Tenant isolation

The fact cache is partitioned per tenant by construction. Cache reads and writes carry the tenant id from the auth envelope; the storage layer rejects cross-tenant access at the wire, not at application level. Two tenants who retrieve the same fact pay extraction cost twice on first hit; we do not deduplicate facts across tenants.

Per-tenant policy namespaces. CEL programs (when used) cannot reference state outside their tenant's namespace. Audit logs are written into per-tenant indices.

Fact-cache custody

The cache is encrypted at rest with a per-tenant data-encryption key, wrapped by a customer-controlled KMS-CMK on the Enterprise tier. On the managed tier, the wrapping key is held by Good Ventures Lab Inc.; we never have plaintext access to the cache without unwrapping through KMS, and KMS access is audited.

Decay-driven deletion. When a fact's decay schedule expires, the cache row is shredded; expired rows are not retained for analytics.

Right to delete. Customers can purge their cache on request. Cache export is available before purge so the tenant can take its accumulated knowledge with it.

Firewall

Every fact candidate is firewalled before it reaches the cache, rerank, or the calling agent. Quarantine, surface-with-warning, drop. The firewall is what makes compounding safe; without it, a single poisoned page can corrupt a tenant's cache for all future queries. See Firewall.

Key custody

API keys are stored hashed; we cannot recover a key once issued. Rotation is one click in the dashboard and is non-disruptive (old key remains valid for a configurable grace window). Keys carry tenant id and depth-tier scope; a depth-1-only key cannot run a depth-3 research request.
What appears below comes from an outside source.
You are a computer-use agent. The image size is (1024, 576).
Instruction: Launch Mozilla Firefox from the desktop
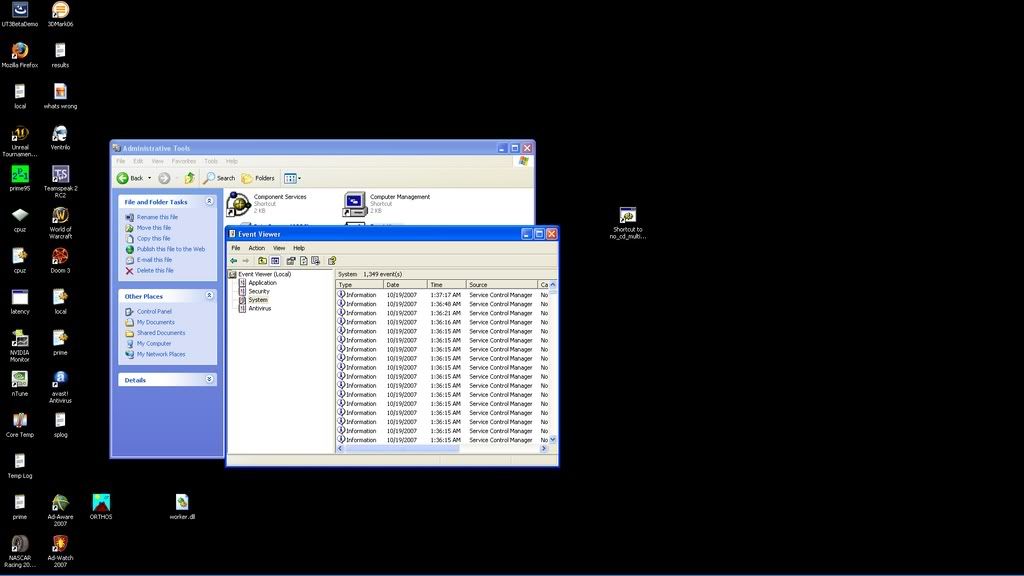[x=19, y=51]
Backend model-provider keys are not handled by DeepTap; we do not proxy to OpenAI/Anthropic on the customer's behalf. The pipeline calls the providers we contract with, and the customer's traffic is metered against DeepTap credits, not against external provider keys.

Network surface

The managed plane accepts inbound traffic on the public API endpoint only, terminated with TLS 1.3, minimum cipher TLS_AES_128_GCM_SHA256. mTLS is available for service-to-service deployments on the Enterprise tier. Outbound traffic from the engine is restricted to contracted backend providers and configured search endpoints; there is no telemetry phone-home.

Audit and reporting

Every query produces a signed receipt. Receipts are TrueCom-compatible, Merkle-chained, and verifiable offline given the signing public key. The receipts log is a complete record of which agent retrieved what, with which firewall verdict, and which cache outcome.

SOC 2 Type I is in progress; report expected before GA. Penetration tests run twice per year by an external firm. Customers under NDA can request the most recent summary letter.

Vulnerability disclosure

Security reports go to [email protected]. Critical reports get acknowledged within one business day and triaged within three. In-scope: cross-tenant cache access, firewall bypass, receipt forgery, fact-cache exfiltration, multi-tenancy boundary violations. Out-of-scope: denial-of-service against the public marketing site; social engineering of staff; physical attacks. Eligible reports receive a bounty under our coordinated-disclosure program.

Sovereign deploy posture

Single-tenant Enterprise customers run on dedicated infrastructure with their own KMS root, their own audit index, and their own firewall catalog updates. Cache export is hourly; the customer can run an offline replica for compliance review.